To do:
Go to the line holding "[Więcej działań] (591, 558)" in the entries below and write out exactly every line down to and including the line holding "Pearl Ring Settings (30, 1960)".

Dataset entries
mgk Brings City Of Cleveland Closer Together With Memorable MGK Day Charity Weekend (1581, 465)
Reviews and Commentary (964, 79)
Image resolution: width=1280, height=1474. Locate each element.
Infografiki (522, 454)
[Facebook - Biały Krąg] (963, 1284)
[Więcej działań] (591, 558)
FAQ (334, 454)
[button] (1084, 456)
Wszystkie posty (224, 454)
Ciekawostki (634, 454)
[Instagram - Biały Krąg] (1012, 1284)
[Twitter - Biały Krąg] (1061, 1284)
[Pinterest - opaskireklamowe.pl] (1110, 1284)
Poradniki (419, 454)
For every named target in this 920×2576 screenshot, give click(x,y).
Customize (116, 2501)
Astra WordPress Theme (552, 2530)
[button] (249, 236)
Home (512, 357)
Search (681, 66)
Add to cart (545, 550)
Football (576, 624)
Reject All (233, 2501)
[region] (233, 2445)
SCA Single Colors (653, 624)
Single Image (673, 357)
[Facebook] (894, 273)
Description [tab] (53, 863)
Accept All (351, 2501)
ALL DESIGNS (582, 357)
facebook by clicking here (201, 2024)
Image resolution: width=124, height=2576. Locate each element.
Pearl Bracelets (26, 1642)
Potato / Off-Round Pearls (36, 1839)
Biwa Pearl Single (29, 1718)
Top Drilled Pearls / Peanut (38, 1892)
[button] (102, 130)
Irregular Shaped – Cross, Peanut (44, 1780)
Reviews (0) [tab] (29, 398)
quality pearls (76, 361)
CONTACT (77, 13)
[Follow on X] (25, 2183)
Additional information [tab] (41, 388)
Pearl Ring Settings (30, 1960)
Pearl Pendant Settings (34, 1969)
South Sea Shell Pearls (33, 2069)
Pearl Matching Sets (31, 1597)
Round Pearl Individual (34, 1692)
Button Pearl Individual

Response for this exercise:
[Więcej działań] (591, 558)
FAQ (334, 454)
[button] (1084, 456)
Wszystkie posty (224, 454)
Ciekawostki (634, 454)
[Instagram - Biały Krąg] (1012, 1284)
[Twitter - Biały Krąg] (1061, 1284)
[Pinterest - opaskireklamowe.pl] (1110, 1284)
Poradniki (419, 454)
For every named target in this 920×2576 screenshot, give click(x,y).
Customize (116, 2501)
Astra WordPress Theme (552, 2530)
[button] (249, 236)
Home (512, 357)
Search (681, 66)
Add to cart (545, 550)
Football (576, 624)
Reject All (233, 2501)
[region] (233, 2445)
SCA Single Colors (653, 624)
Single Image (673, 357)
[Facebook] (894, 273)
Description [tab] (53, 863)
Accept All (351, 2501)
ALL DESIGNS (582, 357)
facebook by clicking here (201, 2024)
Image resolution: width=124, height=2576. Locate each element.
Pearl Bracelets (26, 1642)
Potato / Off-Round Pearls (36, 1839)
Biwa Pearl Single (29, 1718)
Top Drilled Pearls / Peanut (38, 1892)
[button] (102, 130)
Irregular Shaped – Cross, Peanut (44, 1780)
Reviews (0) [tab] (29, 398)
quality pearls (76, 361)
CONTACT (77, 13)
[Follow on X] (25, 2183)
Additional information [tab] (41, 388)
Pearl Ring Settings (30, 1960)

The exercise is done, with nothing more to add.